ランドセルを見つけたのは、家族で近所のリユースショップに立ち寄ったときのことでした。
「家族で近所のリユースショップに立ち寄った際、ひっそりと1つだけ置かれていたランドセルを見つけました。状態も非常に良く、背中側や表面にも目立った傷や汚れは見当たらず、ほとんど使用感がない印象でした」
5万円、6万円が当たり前と言われる新品のランドセルと比べると、あまりにも大きな価格差に驚いたといいます。
「機能として問題がないのに、なぜここまで新品との価格差が生まれるのかと考えるきっかけにもなりました」
購入の決め手になったのは、子ども自身の反応でした。
「子どもが背負って『これがいい』と選んだことと、中古であること以外に機能面や見た目に大きな差を感じなかった点です」
初めてランドセルを見た子どもは、すぐに背負って鏡の前へ。うれしそうな笑顔を見せたそうです。その後、ほかのランドセルも試したものの、最後まで気に入っていたのはこのランドセルだったといいます。
「本人が納得して選んだという事実が、何より大きかったです」
今回の選択は、単に出費を抑える話ではなく、「何に価値を感じるのか」を家族で考えるきっかけにもなったそうです。
「浮いたお金を何に使うかよりも、何に価値を感じるかを家族で考えるきっかけになりました」
もともとNewいちろーさん一家は、日常の中で一緒に過ごす時間を大切にしてきたといいます。
「家族で月に1日、平日に工場見学へ行ったり、祖父母と過ごす『じじばばデー』を設けたりと、日常の中で一緒に過ごす時間を大切にしてきました」
そのうえで、これからは旅行やさまざまな体験など、記憶に残ることにお金を使っていきたいと考えているそうです。
こうした考え方の背景には、「自分で選ぶ」ことを大事にしたいという思いがあります。
「世間の当たり前や固定観念に合わせて選択してきた結果、後悔した経験が何度もあります。振り返ると『選ばされていた』と感じることがあったからです」
だからこそ今は、自分の意思で選ぶこと、そして子どもにも、自分で選ぶ機会を持ってほしいと考えているといいます。
投稿には否定的な声もあった一方で、「救われた」「考えるきっかけになった」といった声も届いたそうです。

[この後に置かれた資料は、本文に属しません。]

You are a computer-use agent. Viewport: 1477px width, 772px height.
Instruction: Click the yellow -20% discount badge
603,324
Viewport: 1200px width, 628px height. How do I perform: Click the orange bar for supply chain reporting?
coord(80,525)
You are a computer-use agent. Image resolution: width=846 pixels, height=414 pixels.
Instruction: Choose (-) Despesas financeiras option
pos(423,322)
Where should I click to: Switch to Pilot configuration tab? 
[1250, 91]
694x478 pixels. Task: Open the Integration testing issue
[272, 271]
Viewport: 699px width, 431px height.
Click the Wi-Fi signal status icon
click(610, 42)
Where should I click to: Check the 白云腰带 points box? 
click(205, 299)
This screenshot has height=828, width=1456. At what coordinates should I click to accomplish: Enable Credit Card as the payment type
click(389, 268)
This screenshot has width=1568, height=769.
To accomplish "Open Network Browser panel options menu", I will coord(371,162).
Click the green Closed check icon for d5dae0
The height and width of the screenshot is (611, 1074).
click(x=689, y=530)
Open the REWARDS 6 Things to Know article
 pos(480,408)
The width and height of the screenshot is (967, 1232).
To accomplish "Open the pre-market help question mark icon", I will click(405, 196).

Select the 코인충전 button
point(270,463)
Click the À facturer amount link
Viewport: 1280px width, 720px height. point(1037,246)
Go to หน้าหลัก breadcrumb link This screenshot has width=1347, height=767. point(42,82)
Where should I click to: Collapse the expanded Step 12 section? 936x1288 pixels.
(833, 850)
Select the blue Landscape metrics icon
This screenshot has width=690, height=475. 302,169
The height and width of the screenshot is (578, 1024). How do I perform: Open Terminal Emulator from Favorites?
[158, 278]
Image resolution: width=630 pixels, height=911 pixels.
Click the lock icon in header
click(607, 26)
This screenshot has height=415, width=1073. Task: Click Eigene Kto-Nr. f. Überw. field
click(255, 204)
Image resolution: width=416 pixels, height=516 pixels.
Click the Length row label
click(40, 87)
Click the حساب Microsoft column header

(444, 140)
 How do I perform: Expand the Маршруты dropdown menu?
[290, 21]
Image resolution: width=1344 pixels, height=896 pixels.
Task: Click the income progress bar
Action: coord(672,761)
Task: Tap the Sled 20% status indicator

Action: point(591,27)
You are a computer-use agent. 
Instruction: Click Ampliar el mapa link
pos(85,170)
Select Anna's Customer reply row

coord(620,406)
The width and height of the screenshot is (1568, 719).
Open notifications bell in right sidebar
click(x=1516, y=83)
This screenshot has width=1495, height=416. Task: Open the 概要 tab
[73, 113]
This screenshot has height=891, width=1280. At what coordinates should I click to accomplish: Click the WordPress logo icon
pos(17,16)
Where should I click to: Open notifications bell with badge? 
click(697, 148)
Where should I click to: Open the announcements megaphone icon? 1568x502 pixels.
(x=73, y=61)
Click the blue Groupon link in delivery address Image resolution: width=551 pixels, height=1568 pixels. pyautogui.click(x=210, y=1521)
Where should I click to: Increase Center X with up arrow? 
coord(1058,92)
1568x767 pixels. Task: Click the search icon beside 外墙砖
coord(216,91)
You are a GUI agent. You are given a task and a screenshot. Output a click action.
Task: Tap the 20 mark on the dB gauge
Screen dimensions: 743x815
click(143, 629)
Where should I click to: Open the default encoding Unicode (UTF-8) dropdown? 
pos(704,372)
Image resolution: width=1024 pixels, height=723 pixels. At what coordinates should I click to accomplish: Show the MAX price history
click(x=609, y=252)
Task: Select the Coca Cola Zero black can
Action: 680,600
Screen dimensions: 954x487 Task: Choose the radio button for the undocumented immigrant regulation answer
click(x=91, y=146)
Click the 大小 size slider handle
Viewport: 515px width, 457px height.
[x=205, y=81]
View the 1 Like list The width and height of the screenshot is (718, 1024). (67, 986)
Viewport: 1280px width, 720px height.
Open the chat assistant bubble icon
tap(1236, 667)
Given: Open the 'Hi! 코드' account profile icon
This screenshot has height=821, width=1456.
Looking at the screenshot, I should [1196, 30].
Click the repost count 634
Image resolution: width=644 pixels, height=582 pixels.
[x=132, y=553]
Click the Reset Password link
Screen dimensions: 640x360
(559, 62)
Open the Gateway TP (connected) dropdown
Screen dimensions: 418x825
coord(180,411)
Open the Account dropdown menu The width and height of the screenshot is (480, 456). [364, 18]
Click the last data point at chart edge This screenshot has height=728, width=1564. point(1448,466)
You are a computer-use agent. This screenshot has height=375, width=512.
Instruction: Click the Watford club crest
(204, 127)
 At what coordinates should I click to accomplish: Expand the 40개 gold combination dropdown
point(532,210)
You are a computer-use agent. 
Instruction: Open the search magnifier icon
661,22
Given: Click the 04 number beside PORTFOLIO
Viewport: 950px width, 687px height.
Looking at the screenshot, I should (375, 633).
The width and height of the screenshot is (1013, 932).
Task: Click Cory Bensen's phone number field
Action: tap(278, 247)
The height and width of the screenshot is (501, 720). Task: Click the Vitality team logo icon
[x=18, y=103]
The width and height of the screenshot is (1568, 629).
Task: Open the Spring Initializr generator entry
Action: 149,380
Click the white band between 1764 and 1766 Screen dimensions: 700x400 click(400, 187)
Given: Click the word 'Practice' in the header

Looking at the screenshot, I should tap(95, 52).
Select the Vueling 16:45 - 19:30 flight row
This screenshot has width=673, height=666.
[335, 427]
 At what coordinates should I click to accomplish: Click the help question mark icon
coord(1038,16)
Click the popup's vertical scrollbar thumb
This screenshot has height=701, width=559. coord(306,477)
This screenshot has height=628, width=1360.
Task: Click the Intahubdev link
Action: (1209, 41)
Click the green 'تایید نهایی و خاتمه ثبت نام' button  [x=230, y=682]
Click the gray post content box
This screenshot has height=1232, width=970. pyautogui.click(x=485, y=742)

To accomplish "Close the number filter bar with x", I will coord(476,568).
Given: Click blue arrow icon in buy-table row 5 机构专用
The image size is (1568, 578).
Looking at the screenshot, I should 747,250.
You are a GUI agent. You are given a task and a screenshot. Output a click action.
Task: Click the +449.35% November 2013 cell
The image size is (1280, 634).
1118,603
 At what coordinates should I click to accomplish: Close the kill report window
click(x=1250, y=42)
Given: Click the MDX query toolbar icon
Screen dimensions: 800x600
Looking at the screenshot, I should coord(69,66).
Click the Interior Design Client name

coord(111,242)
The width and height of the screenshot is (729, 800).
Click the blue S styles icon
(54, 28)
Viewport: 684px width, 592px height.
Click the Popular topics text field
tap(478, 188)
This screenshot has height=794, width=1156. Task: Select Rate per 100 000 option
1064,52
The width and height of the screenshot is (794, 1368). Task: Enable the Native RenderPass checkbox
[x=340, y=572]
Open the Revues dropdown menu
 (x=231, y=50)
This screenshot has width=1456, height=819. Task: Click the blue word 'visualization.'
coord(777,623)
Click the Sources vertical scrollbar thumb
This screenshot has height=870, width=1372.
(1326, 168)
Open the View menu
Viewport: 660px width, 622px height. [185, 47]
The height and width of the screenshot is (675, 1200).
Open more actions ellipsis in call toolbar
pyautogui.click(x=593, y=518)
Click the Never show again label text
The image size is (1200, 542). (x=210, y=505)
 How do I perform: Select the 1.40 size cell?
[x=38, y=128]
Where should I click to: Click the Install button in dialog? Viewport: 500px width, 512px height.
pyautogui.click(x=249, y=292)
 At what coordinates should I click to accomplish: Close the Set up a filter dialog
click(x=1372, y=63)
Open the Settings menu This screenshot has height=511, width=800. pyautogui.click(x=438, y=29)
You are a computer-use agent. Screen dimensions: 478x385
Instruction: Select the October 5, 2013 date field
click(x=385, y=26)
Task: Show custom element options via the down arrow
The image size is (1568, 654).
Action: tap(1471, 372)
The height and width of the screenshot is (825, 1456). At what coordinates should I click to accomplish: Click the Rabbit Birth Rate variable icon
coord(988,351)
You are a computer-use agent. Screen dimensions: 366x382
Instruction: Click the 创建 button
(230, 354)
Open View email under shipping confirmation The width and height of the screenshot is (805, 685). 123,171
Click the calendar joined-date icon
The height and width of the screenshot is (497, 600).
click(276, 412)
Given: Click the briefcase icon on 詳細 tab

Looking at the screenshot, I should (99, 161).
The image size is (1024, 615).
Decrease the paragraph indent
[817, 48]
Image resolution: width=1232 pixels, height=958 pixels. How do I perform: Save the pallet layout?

「否定的な意見も多くいただきましたが、それだけ関心の高いテーマだと感じました。感情的に反応するのではなく、なぜそう感じるのかという背景を見るように意識していました。
今回の発信で、別の選択肢があることに気づいたり、少し気持ちが軽くなったりした方がいたなら、発信した意味があったと思います」
アンケートでは、約9割が新品を購入しているという結果も出ています。Newいちろーさんは、「それが今の当たり前」だと受け止めつつ、別の選択肢が見えにくくなっている現状には、少しもったいなさも感じていると語ります。
これから「ラン活」をする家庭へ向けては、こんな言葉を送っています。
「どの選択が正しいということではなく、自分たちで納得して選ぶことが一番大切だと思います」
2027年4月、このランドセルを背負って学校へ通う姿を思い浮かべると、今から楽しみだといいます。